Cleverly initially ventured up to the cruiserweight class after suffering his first career loss through a heavy beating sustained at the hands of Sergey ‘The Krusher” Kovalev in August 2013, who stopped the Welshman in four rounds, knocking him down multiple times and ripping his WBO light-heavyweight title from him in the process.
Cleverly spent the next nine months recuperating and reassessing his goals after that disastrous evening and eventually reemerged to announce he would be making the leap up to cruiserweight to start fresh with the big boys.
He began well enough with two resounding victories over two unimpressive opponents before signing to fight his old rival Tony Bellew. The pair had met to contest for Cleverly’s title in 2011 when the champion edged out a close decision on the cards. The build-up to that fight was fraught with aggression and malice. These two men did not get along then and retained that dislike for three years as they readied for another battle twenty pounds north of their old stomping grounds.

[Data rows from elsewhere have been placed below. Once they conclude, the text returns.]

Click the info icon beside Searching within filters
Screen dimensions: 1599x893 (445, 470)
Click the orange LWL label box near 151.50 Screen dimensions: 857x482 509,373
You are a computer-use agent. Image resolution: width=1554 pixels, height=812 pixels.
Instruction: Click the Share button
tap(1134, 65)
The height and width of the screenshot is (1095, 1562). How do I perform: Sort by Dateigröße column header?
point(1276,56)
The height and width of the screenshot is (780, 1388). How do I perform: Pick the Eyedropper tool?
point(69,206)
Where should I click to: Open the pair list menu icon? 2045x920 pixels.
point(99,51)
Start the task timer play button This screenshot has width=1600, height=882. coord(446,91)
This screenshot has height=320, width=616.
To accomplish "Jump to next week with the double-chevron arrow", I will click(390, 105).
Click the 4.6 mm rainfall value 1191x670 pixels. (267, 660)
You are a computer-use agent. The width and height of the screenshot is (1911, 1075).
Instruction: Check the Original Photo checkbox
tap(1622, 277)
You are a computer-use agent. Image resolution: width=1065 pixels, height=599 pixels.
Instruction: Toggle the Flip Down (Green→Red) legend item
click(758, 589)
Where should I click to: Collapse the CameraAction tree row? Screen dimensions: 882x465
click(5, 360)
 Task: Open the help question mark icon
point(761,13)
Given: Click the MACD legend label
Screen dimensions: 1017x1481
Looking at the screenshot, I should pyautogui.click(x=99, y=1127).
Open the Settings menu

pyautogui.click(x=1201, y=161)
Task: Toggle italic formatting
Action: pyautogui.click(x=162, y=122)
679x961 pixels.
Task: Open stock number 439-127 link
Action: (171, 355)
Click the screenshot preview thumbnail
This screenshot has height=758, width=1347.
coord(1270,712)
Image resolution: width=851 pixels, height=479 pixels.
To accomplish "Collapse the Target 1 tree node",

The Cleverly we know did not show up for that fight. He was slow, inactive and lacking the propulsion so obvious in his bouts down at light-heavyweight. He has always been known for his punch output and his engine, that cardiovascular endurance so prominent in fighters from the Welsh valleys, but the second time around with Bellew it just wasn’t there and he lost via split decision on the night. For the life of me I don’t know how one of the judges scored it for him.
Now that Cleverly has decided to re-immerse himself in to the 175 pound division, I can’t help but feel that he is a man in doubt. He spoke so confidently after the Kovalev loss about how he needed to move up and how the extra weight would help him but the loss to Bellew certainly showed that the extra twenty-five pounds he added served as baggage rather than armor. He said himself in that post-fight press conference that he is “caught between weights” and so is in a difficult position.
So there lies his conundrum. Does he pack on the pounds and compete with guys who are practically boiled down heavyweights, or does he shed that extra weight and go back to the place where he has been most effective in his career? This isn’t just a question of how he fares on the scales. Kovalev just may have takes a piece of Cleverly’s soul when he handed him his first defeat in such unquestionable fashion. There is no shame in losing to a fighter of Kovalev’s caliber, especially in light of his recent lop-sided points win over Bernard Hopkins, but those of us who have never stepped inside the ropes can never know the impact something like that can have on a fighter’s psyche.
If he remains down at light-heavyweight there are three belt holders for him to focus on: WBA Regular champ Jurgen Brahmer, WBC title holder Adonis Stevenson, and the boogeyman Sergey Kovalev, who possess the WBO, IBF and WBA titles. Cleverly will need to surpass his best form to have any hope against either Stevenson or Kovalev so Brahmer looks like the softest option at this point, though if he entertains those misgivings that I believe have precipitated his yo-yo shifting up and down in between the weights, he will have a difficult night each time he enters the ring until he puts those thoughts to rest.